A implementação da abordagem do Green Public Financial Management (Green PFM) que tem vido a ser incentivada pelo Banco Mundial, FMI e Comissão Europeia em países em desenvolvimento, será sem dúvida também necessária na Europa, em particular em Portugal. Implementar o Green PFM exige medidas concretas e capacidades técnicas. É preciso adaptar normas de contabilidade pública para reconhecer passivos climáticos; desenvolver metodologias padronizadas para medir o impacto ambiental e a vulnerabilidade dos investimentos; e criar instrumentos financeiros que mobilizem capital privado — obrigações verdes, fundos de resiliência, parcerias público‑privadas — sem sacrificar transparência e sustentabilidade fiscal. Estas mudanças institucionais exigem formação especializada nos ministérios, melhor coordenação entre políticas sectoriais e uma autoridade orçamental capaz de avaliar riscos de forma holística. Existem vários países a desbravar este caminho, pelo que Portugal pode interagir com estes e assim obter um conhecimento mais rápido sobre o tema.

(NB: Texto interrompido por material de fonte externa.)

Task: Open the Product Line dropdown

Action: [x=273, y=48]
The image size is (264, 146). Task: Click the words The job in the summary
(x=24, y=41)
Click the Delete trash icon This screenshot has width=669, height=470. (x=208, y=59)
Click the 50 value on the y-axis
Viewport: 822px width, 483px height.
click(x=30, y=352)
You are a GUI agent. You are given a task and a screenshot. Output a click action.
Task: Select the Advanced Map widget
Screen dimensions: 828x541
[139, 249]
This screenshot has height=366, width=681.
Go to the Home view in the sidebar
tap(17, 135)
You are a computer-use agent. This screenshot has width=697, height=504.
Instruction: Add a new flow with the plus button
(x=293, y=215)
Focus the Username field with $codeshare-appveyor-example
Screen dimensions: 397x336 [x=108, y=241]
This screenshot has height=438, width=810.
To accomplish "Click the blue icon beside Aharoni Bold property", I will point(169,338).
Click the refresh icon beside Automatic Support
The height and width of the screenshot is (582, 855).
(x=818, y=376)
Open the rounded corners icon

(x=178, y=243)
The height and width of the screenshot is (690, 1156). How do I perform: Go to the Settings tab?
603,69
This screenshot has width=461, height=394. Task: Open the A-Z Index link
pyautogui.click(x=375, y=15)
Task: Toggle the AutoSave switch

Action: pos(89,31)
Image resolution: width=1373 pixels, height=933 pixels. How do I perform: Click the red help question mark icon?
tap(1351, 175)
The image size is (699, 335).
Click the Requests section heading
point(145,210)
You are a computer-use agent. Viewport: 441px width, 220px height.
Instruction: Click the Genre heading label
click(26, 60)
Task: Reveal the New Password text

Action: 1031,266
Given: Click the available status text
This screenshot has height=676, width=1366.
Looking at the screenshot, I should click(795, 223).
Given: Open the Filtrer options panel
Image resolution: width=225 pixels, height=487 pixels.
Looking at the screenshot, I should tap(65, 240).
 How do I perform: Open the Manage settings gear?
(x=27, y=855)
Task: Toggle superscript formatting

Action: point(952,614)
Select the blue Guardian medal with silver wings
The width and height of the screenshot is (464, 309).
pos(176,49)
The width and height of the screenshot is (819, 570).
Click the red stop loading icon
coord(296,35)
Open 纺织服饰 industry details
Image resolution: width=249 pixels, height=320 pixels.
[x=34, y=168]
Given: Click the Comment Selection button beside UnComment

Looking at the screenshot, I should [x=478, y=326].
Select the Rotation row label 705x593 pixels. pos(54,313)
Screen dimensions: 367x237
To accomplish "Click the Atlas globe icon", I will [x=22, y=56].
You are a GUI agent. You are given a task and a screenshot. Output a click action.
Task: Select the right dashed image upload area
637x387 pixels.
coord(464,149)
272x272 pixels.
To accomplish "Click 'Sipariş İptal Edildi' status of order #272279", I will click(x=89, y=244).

Há também uma dimensão política e social incontornável: escolhas intergeracionais e prioridades distributivas. Quanto do orçamento atual deve ser destinado à proteção contra riscos que se materializarão sobretudo nas próximas décadas? Como conciliar essas escolhas com necessidades sociais imediatas? A resposta exige debate público esclarecido, metas quantificáveis e mecanismos de prestação de contas — relatórios regulares, auditorias independentes, indicadores claros. Nada disto se debate em Portugal. Mesmo neste mês repetido de Agosto onde a evidência dos riscos físicos é incontornável.

Portugal tem, nesta encruzilhada, uma oportunidade: transformar a crescente vulnerabilidade climática numa alavanca para modernizar a gestão pública, fortalecer a resiliência económica e proteger bens e vidas. Fazer do Green PFM um pilar das finanças públicas não é apenas prudência técnica; é uma aposta estratégica na capacidade do Estado de assegurar um futuro sustentável e justo. Tendo em conta que Portugal pertence à coligação internacional de ministros das finanças para a ação climática, que lançou em junho os resultados de um inquérito realizado a todos os 98 países subscritores, tendo Portugal não respondido às questões, podemos deduzir que a compreensão dos canais de transmissão entre alterações climáticas e finanças públicas ainda não fazem parte das preocupações e do conhecimento dos governantes. A boa notícia, é que países Europeus como a França, Alemanha, Irlanda, Holanda, Espanha entre outros, responderam ao estudo evidenciando assim trabalho já iniciado, o que pode ajudar Portugal a dar o seu pontapé de saída nesta matéria.